L V Krishnan, CEO, TAM Media Research, to discuss the findings of the report & said “There are multiple ways in which one can use this medium for advertising – one is to use it through airtime, while the other way is the RJ promoting a brand. The trust that consumers have in RJs can lead to powerful communication. Radio provides a hyper local approach to advertising, something that print, TV or social media cannot. In radio, the content is localized, the talk is localized and it connects with the listeners. Hyper local advertising on radio will witness a huge growth in the next five years and this is where radio can capitalize. Around 10 years ago, 75% of the ads on radio were national. Today, 55% is local. The only medium competing with radio in terms of localization is print. For example, Jagran alone has 250 hyper local editions in UP.”

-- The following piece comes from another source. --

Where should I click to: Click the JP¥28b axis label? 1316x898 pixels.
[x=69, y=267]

He also said “I have a different perspective on radio ad budgets. Getting 4-5% share of the ad spends is not bad as long as you are growing faster than the average ad growth. There are only two mediums which are growing above the ad growth– digital and radio. So, sooner or later, the share will grow. If you look at digital and TV, the number of networks in the market is humongous. In radio, though we have around 800 stations, there are only five networks– AIR, City, Fever, Red, BIG.”

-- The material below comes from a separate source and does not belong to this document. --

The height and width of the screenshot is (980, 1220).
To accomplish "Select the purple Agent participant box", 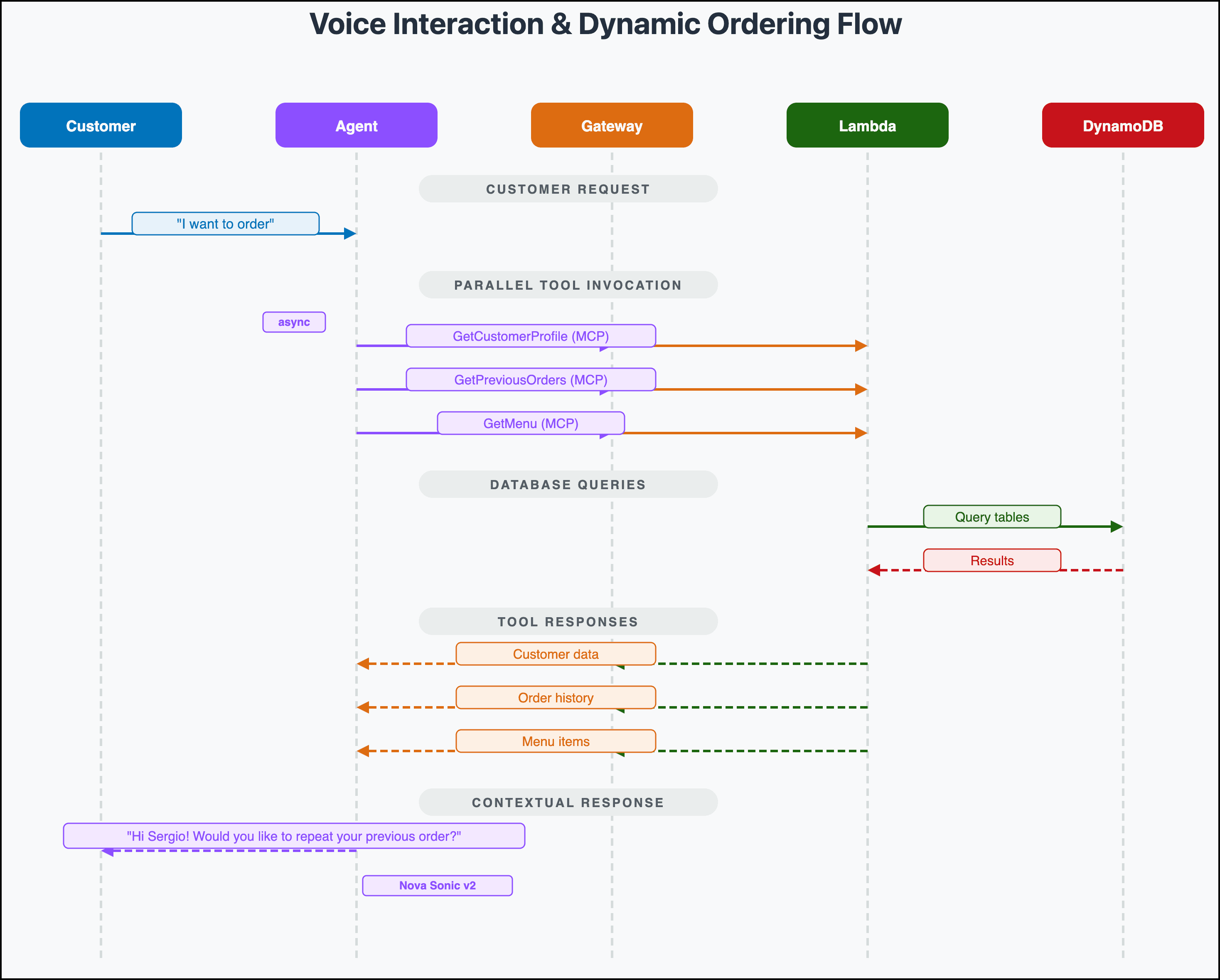I will (356, 125).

HT Media, the company that publishes the Hindustan Times newspaper, said it obtained approval from its board of directors to invest another Rs 400 cr into its FM business. The company operates ‘Fever 104’ FM stations in over a dozen cities in India. However, it is dwarfed by competitors like Radio Mirchi from the Times of India group, which is present in over 32 markets, including outside India. A wider footprint is crucial to winning national advertising campaigns from brands and political parties. HT Media did not clarify the specific purposes for which the funds will be used, except to say that it will be to fund ‘expansion/ growth opportunities in the FM radio business vertical’.
The company is present in print, radio and digital news. Out of the three, radio is the only division that did not show a revenue decline for the three months ended March. While digital revenues plunged to Rs 29 cr from Rs 39 cr last year and print revenue declined by 2%, radio revenue remained stable Rs 45 cr. Moreover, the company has been seeing steady improvement in the operating profit margin of its radio business as it is able to ramp up the relatively younger division. For the last quarter, for example, profit before interest and tax was 42% of revenue, compared to 13% a year ago.